Ainda segundo o Itamaraty, há um grupo de 30 brasileiros e familiares diretos que esperam para sair da Faixa de Gaza, que tem as fronteiras controladas por Israel há décadas. Por pior que seja, é bem simples: há anos, ninguém pode deixar Gaza. A maioria dos moradores do território, habitado por refugiados palestinos, mulheres e crianças, nunca saiu de lá.
Há uma fronteira com o Egito, ao sul do território, nas localidades de Khan Younis e Rafah, mas o governo israelense também decide quem pode passar pela divisa. Até o momento da publicação desta reportagem, esses 30 brasileiros e dezenas de outros estrangeiros continuam presos em Gaza, sem energia, água, comida ou medicamentos, e sem perspectiva de resgate. Após dias de negociações, a Organização das Nações Unidas (ONU) conseguiu a autorização de Israel para entrar na terra palestina com caminhões carregados de mantimentos.

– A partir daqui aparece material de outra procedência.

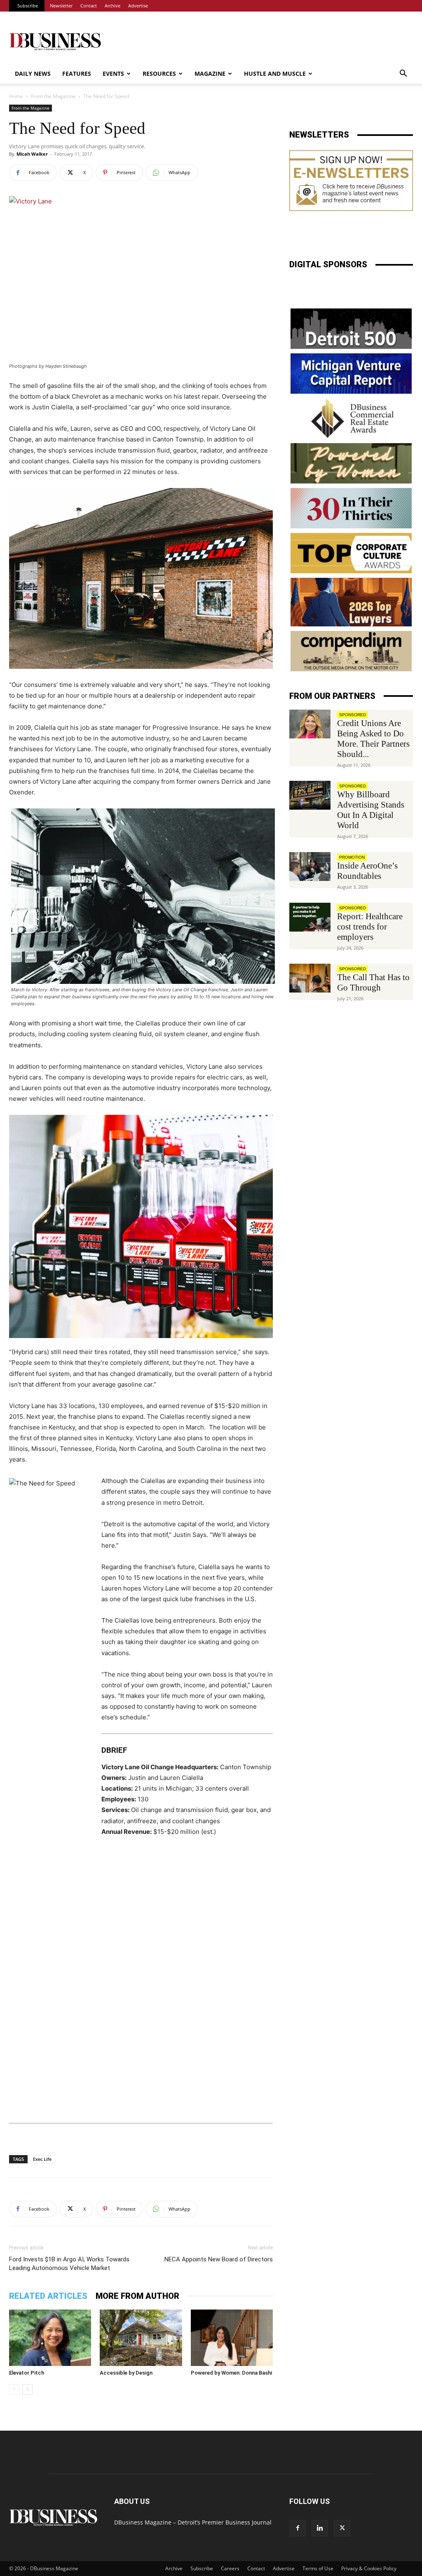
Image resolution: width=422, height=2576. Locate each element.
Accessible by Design (126, 2373)
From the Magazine (53, 96)
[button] (403, 74)
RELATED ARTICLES (48, 2296)
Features (76, 73)
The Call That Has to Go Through (373, 982)
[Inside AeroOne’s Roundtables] (310, 866)
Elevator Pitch (26, 2373)
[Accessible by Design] (141, 2338)
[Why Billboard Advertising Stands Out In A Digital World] (310, 795)
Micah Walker (32, 154)
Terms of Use (317, 2568)
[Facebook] (297, 2528)
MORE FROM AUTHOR (137, 2296)
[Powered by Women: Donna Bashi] (232, 2338)
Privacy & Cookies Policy (368, 2568)
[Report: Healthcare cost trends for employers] (310, 917)
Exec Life (42, 2159)
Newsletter (61, 5)
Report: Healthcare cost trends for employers (370, 926)
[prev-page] (14, 2389)
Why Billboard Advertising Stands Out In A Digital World (370, 809)
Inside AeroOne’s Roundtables (367, 871)
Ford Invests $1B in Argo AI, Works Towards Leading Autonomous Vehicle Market (69, 2264)
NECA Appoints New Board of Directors (218, 2259)
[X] (342, 2528)
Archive (112, 5)
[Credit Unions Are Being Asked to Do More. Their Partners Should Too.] (310, 724)
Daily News (33, 73)
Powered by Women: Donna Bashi (231, 2373)
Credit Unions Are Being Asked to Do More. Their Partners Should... (373, 738)
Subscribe (27, 5)
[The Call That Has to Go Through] (310, 978)
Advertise (138, 5)
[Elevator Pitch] (50, 2338)
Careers (230, 2568)
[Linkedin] (320, 2528)
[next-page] (27, 2389)
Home (16, 96)
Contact (88, 5)
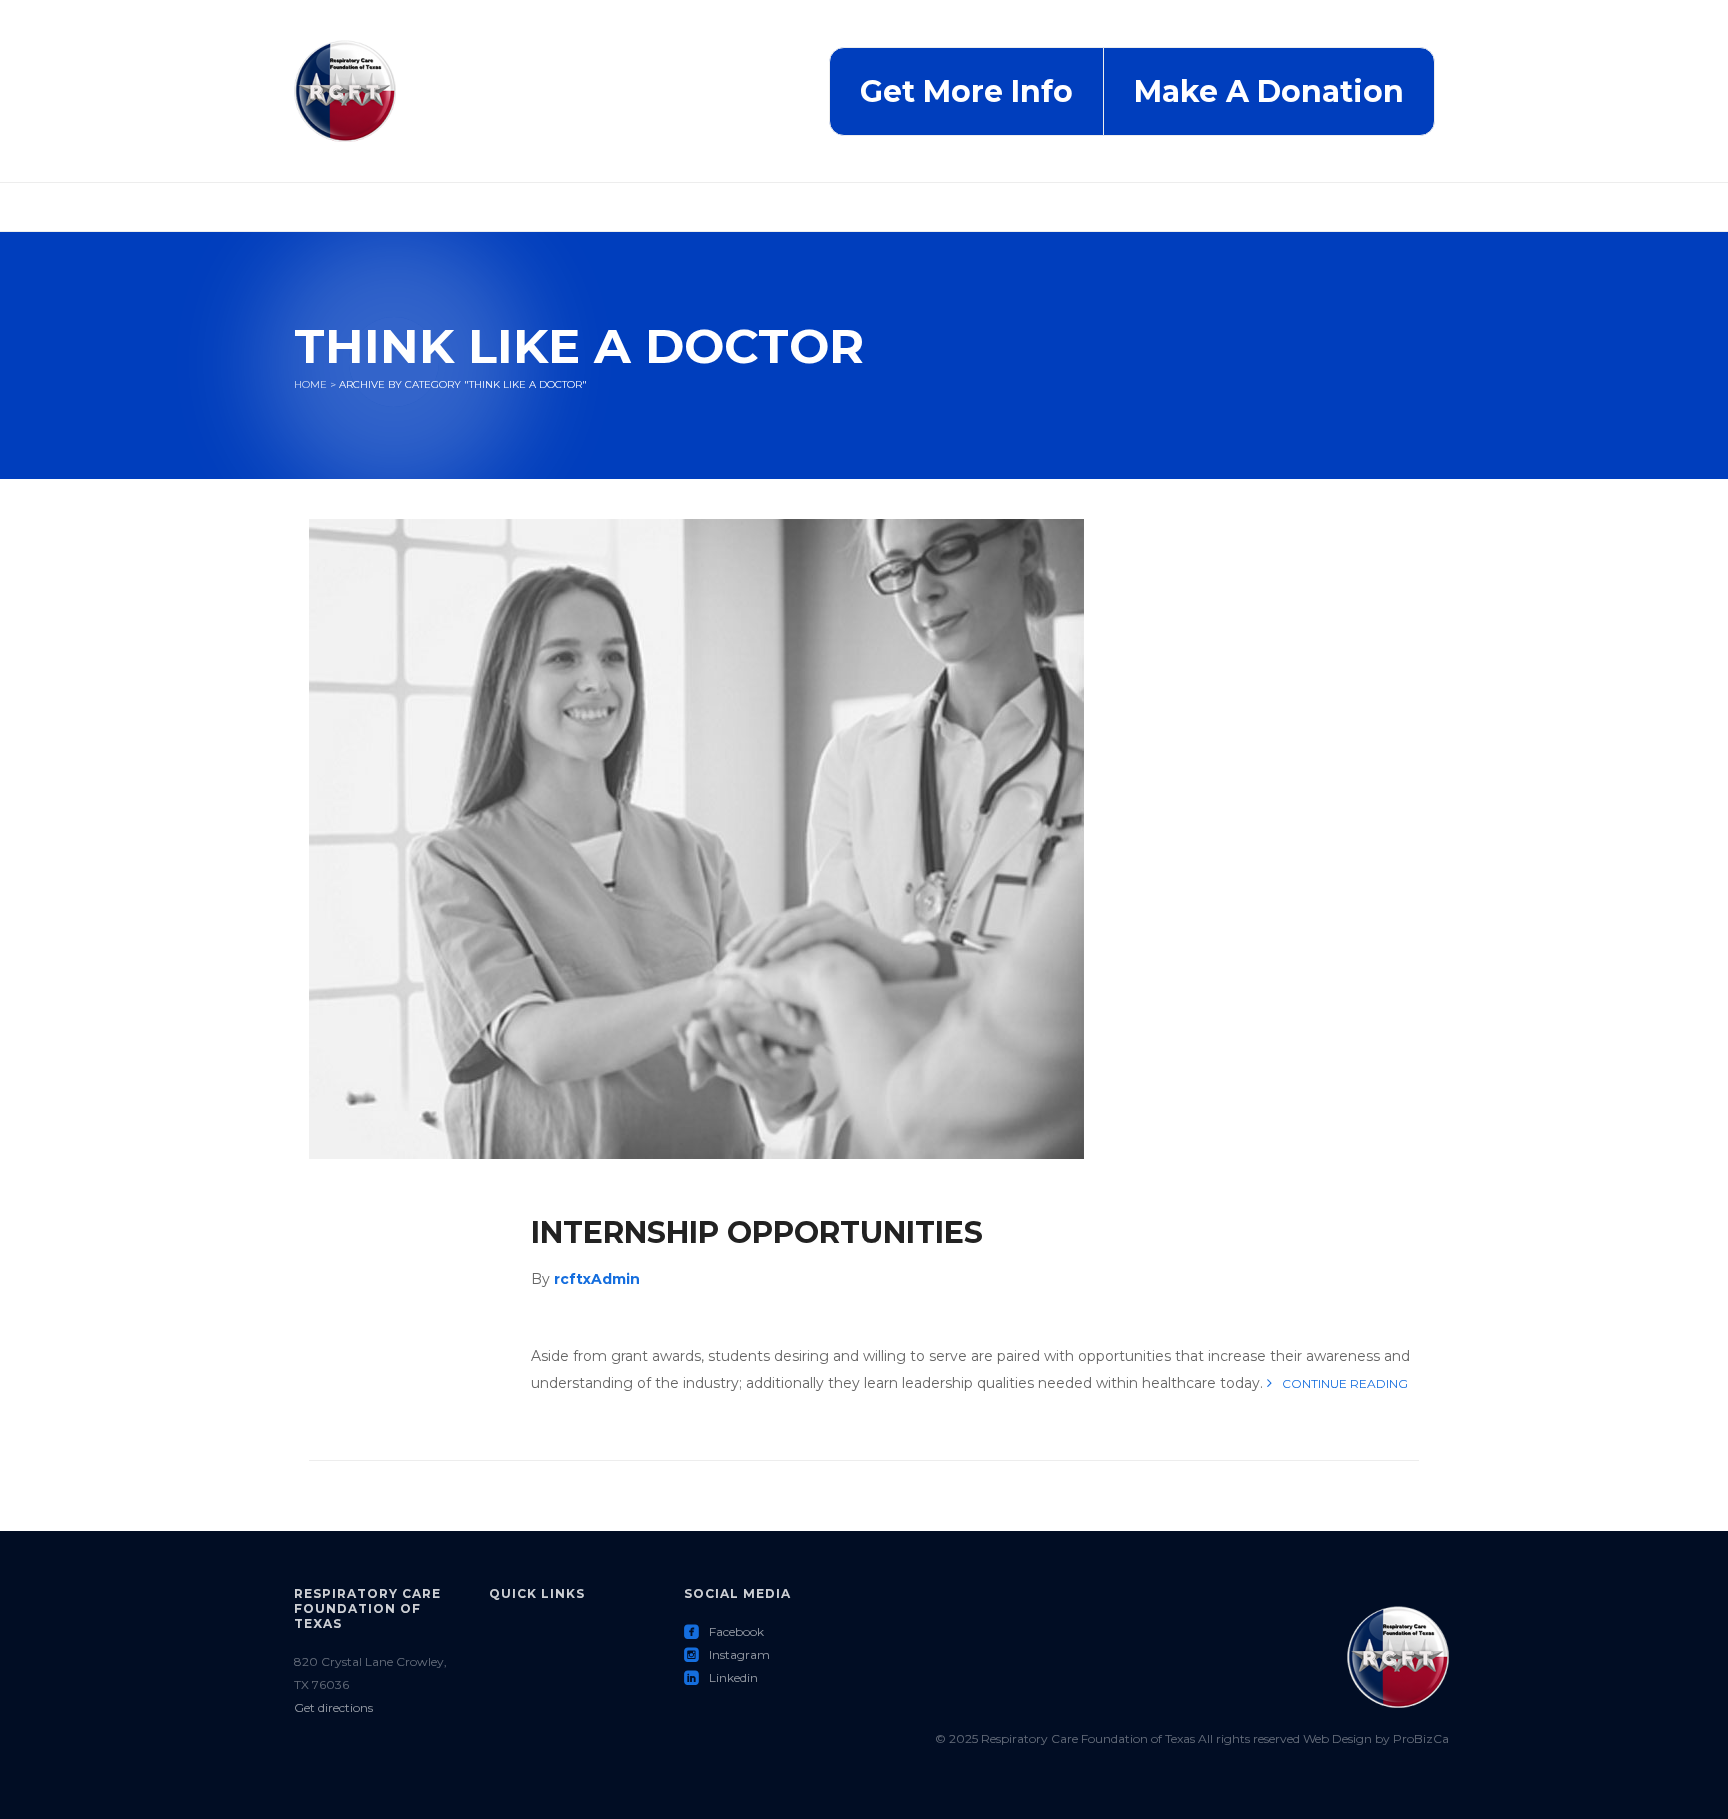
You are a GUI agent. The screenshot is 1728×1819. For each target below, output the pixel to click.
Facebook (724, 1631)
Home (310, 384)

Katharyne e o namorado, nascido e criado em Israel, levaram dois dias para realmente entender o que estava acontecendo - mas, assimilar ainda é difícil. | Foto: Arquivo Pessoal
O conflito entre israelenses e palestinos, que começou na década de 1950, piorou no início deste mês, a partir do atentado do Hamas. Desde então, já morreram cerca de seis mil pessoas: 1.400 em Israel e 4.651 na Faixa de Gaza. No território palestino, 2.055 crianças foram vitimadas. Mas, por mais que a situação seja desoladora, Katharyne nem pensa em embarcar em um dos aviões disponibilizados pela Força Aérea Brasileira e voltar para a Bahia.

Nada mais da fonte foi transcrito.